紙起案の撤退線はどこなのか(紙の残る職場、DXの途中④)
電子起案を進めた場合、同時に考えないといけないことがあります。
紙の運用をどこまで縮小するかです。
なんとなく電子化する。
なんとなく紙も残す。
その結果、二重管理になる。
こうした不合理を減らすことが、電子化によって仕事を増やさないためには重要です。
しかし、どれを電子で管理し、どれを紙で管理するのか。その判断は、担当課に丸投げされているのが現状ではないでしょうか。
今回は、請求書を例に、紙の撤退ラインを考えてみたいと思います。
1.請求書は、ぱっと見では電子化しやすそう
仕事をしていると、見る頻度が高い書類の一つに請求書があります。
請求書には、共通する項目があります。
請求者。
金額。
日付。
振込先。
必要な項目がある程度決まっているため、一見すると電子化に適しているように見えます。
2.バラバラなのは、請求書ではなく請求者
継続的に取引し、毎月請求書を送ってくる事業者がいます。
こういった請求書は、電子化の恩恵を受けやすいでしょう。
継続的に取引する事業者に、いつまでも紙ベースの請求を求め続ける必要があるのか、という話にもなります。

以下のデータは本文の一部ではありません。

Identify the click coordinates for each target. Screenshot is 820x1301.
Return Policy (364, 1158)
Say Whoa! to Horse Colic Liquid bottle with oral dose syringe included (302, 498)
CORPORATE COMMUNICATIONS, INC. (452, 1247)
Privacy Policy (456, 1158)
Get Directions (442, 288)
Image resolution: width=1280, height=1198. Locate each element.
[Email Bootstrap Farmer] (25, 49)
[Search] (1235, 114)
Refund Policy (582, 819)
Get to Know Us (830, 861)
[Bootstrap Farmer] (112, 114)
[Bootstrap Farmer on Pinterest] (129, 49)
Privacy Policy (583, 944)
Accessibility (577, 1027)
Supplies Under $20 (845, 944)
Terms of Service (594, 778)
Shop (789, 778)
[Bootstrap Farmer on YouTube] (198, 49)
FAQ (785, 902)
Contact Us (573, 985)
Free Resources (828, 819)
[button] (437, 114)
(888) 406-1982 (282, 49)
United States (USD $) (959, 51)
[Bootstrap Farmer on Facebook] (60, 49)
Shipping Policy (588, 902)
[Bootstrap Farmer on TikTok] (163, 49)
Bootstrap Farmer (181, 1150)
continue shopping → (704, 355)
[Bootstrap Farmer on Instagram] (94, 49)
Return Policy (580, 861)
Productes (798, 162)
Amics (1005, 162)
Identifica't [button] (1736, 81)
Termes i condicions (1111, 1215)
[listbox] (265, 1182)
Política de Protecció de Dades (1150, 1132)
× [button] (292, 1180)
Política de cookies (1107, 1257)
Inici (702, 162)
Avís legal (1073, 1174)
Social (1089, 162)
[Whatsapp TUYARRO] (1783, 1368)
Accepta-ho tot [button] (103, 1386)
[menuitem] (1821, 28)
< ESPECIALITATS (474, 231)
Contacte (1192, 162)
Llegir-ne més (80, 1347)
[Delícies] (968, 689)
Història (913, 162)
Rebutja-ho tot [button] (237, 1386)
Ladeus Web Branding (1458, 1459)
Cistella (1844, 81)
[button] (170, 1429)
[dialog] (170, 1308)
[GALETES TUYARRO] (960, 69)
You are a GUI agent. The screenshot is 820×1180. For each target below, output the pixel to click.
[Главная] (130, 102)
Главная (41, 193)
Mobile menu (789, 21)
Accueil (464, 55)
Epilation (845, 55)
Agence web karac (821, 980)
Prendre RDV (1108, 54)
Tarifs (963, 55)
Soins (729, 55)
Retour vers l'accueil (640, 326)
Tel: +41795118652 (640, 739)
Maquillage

しかし、役所からお金を支払う相手は、毎月請求書を送ってくる事業者ばかりではありません。
川掃除や廃品回収の報酬。
土地を借りた際の支払い。
地域団体へ年1回支払う補助金。
こういったものまで、すべて電子化することは可能でしょうか。
3.紙をなくせば、問い合わせがなくなるわけではない
仮に、一つのシステムを導入して、こうした請求まで電子請求へ移行させたとします。
「ログインできない」
「パスワードが分からない」
「どこに入力すればいいのか分からない」
「PDFにする方法が分からない」
「ちゃんと送信できていますか」
こうした相談が増えることは、十分に予想できます。
こうした地域住民からの請求一つ一つに、細やかに対応する余力が、今の自治体にあるのでしょうか。
4.内部だけ電子化する方法もある
大前提として、人間は年1回しか行わない手続きは忘れます。
同じ「年1回程度の手続き」として、確定申告があります。
確定申告は、相談会場を設け、人員を確保したうえで問い合わせに対応しています。
地域住民などからの年1回の請求まで、そこまで問い合わせに答えながら一律に電子化することは現実的ではないでしょう。
そうした場合には、
相手からは紙で受け取る。
庁内では電子起案で処理する。
検索や支払履歴は電子で残す。
こういった運用も考えられます。
これは不完全な電子化ではありません。
相手とのやり取りと行政内部で、紙の撤退ラインを分けた運用です。
5.問題は、二重管理による負担増大
一番、保管や検索に負担がかかるのは、なし崩し的に次のような運用へ陥ることです。
請求書をすべて紙で受け取る。
PDFに変換する。
電子起案に添付する。
紙原本も保存する。
さらにコピーも残す。
これでは、紙の工程をまるまる残したまま、電子の工程を増やしただけです。
ありていに言えば、仕事を増やしただけの状態になります。
6.撤退ラインを相手別に決める
相手に合わせて業務を組む場合、以下のようなイメージになります。

同じ「請求書」でも、相手によって事情はまるで違います。
一律に紙、一律に電子と決めるのではなく、相手や取引の性質によって運用を変えていく。
そのくらいが現実的なのかもしれません。
7.紙をなくすのではなく、撤退ラインを決める
役所を飛び交う紙は、請求書だけではありません。
申請書。
契約書。
説明資料。
議事録。
図面。
こうした書類でも、紙と電子がしばらく混在することになると思います。
だからこそ、「電子化するか、紙を残すか」の二択だけでは足りません。
紙を残すなら、なぜ残すのか。
電子化するなら、どこまで電子にするのか。
紙と電子が混在するなら、どちらを保存・検索の中心にするのか。
その境界線を、あらかじめ決めておく必要があります。
紙を残すこと自体が問題なのではありません。
問題なのは、理由もなく紙を残し、電子の工程だけを上乗せしてしまうことです。
撤退と総崩れは違います。
紙の撤退戦とは、紙を無理にゼロにすることではなく、紙でなければ困る場所まで、その役割を縮めていくことなのだと思います。
電子起案もまた、紙を画面に置き換えるための仕組みではありません。
仕事の流れを見直し、紙と電子の役割を組み直す。そのための仕組みとして使っていく必要があります。